Tiefenpsychologisch fundierte und psychodynamische Psychotherapie

Die tiefenpsychologisch fundierte Psychotherapie gehört zu den psychodynamischen und psychoanalytisch begründeten Therapieverfahren. Sie geht davon aus, dass unser gegenwärtiges Erleben und Verhalten nicht nur durch bewusste Entscheidungen bestimmt wird. Auch frühere Erfahrungen, unbewusste Gefühle, innere Konflikte und Erwartungen an Beziehungen beeinflussen, wie wir uns selbst und anderen Menschen begegnen.

Innere Konflikte

Wir alle stehen im Laufe unseres Lebens vor der Aufgabe, unterschiedliche und manchmal gegensätzliche Bedürfnisse miteinander zu vereinbaren.
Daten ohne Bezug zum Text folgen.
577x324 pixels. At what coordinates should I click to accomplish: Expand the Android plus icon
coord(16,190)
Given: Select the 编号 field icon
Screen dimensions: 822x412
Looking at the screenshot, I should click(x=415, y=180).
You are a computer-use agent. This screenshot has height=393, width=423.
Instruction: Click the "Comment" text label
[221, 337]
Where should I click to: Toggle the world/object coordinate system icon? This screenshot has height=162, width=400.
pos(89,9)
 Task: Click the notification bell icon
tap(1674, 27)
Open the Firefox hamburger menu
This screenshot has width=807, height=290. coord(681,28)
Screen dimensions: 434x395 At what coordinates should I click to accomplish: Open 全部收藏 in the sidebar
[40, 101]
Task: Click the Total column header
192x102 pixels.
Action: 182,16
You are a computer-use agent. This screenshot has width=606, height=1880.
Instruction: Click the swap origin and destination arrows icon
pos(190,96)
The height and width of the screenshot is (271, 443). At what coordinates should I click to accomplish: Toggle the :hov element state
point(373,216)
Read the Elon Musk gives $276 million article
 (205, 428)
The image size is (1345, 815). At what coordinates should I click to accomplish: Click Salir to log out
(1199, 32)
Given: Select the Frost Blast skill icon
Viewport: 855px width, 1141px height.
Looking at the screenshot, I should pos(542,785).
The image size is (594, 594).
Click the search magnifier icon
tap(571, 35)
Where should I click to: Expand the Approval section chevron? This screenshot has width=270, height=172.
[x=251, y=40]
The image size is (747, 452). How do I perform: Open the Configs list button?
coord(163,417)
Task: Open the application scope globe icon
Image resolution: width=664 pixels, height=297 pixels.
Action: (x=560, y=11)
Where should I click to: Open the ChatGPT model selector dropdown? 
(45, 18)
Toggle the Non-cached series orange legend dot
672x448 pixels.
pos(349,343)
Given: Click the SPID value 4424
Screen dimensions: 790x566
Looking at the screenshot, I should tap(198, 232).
So kann auf der einen Seite die Sehnsucht bestehen, sich in einer Beziehung verstanden, verbunden und sicher zu fühlen. Gleichzeitig gibt es möglicherweise ein ebenso starkes Bedürfnis nach Selbstbestimmung, Unabhängigkeit und persönlicher Freiheit.

Wenn solche Bedürfnisse miteinander in Konflikt geraten, kann es schwerfallen, eine stimmige Form des Umgangs damit zu finden. Diese inneren Spannungen beeinflussen häufig, wie wir Beziehungen gestalten, was wir von anderen erwarten und welche Beziehungsangebote wir selbst – meist ohne es bewusst zu bemerken – aussenden.

Die Bedeutung der Lebensgeschichte

Unsere gegenwärtige Art, uns selbst und andere zu erleben, ist eng mit unserer persönlichen Lebensgeschichte verbunden. Besonders frühe Erfahrungen von Nähe, Sicherheit, Abhängigkeit, Anerkennung, Zurückweisung oder Konflikt können prägen, wie wir später Beziehungen gestalten.

Die Erfahrungen unserer Vergangenheit können wir nicht ungeschehen machen. In einer Psychotherapie kann es jedoch gelingen, die eigene Lebensgeschichte aus einer heutigen Perspektive neu zu verstehen und emotional begreifbarer werden zu lassen.

Dabei wird gemeinsam untersucht, wie sich das „Dort und Damals“ im gegenwärtigen „Hier und Jetzt“ auswirkt.

Psychische Beschwerden verstehen

Psychische oder körperliche Beschwerden werden nicht nur als etwas betrachtet, das möglichst rasch beseitigt werden soll. Sie können auch Hinweise enthalten auf:

  • innere Belastungen und Konflikte,
  • wiederkehrende Beziehungserfahrungen,
  • schwer zugängliche Gefühle und Bedürfnisse,
  • oder bisher notwendige Formen des Selbstschutzes.

 

Was heute Leiden verursacht, kann früher eine wichtige Funktion gehabt haben. Gemeinsam versuchen wir deshalb zu verstehen, welche Bedeutung die Beschwerden im Leben eines Menschen entwickelt haben und welche Veränderungen heute möglich werden können.

Verstehen bedeutet dabei nicht, Beschwerden lediglich hinzunehmen. Es kann vielmehr die Voraussetzung dafür sein, dass bisherige Muster nicht mehr zwangsläufig wiederholt werden müssen.

Veränderung im Hier und Jetzt

Ein wesentlicher Teil der therapeutischen Arbeit findet in Beziehung statt.

Wiederkehrende Erwartungen und Beziehungsmuster können auch im therapeutischen Kontakt sichtbar und unmittelbar erfahrbar werden. In einem ausreichend sicheren und respektvollen Rahmen können sie gemeinsam wahrgenommen, verstanden und allmählich verändert werden.

Dadurch kann ein differenzierteres Verständnis für die eigene Person entstehen. Gefühle, Bedürfnisse und innere Konflikte werden besser wahrnehmbar, bisher wenig zugängliche Ressourcen können wieder verfügbar werden und neue Möglichkeiten im Umgang mit sich selbst und anderen entstehen.

In meiner Praxis bildet dieses psychodynamische Verständnis die Grundlage der tiefenpsychologisch fundierten Gruppenpsychotherapie. Dort können persönliche Themen und Beziehungserfahrungen nicht nur besprochen, sondern auch im Kontakt mit anderen Menschen erlebt, gemeinsam verstanden und weiterentwickelt werden.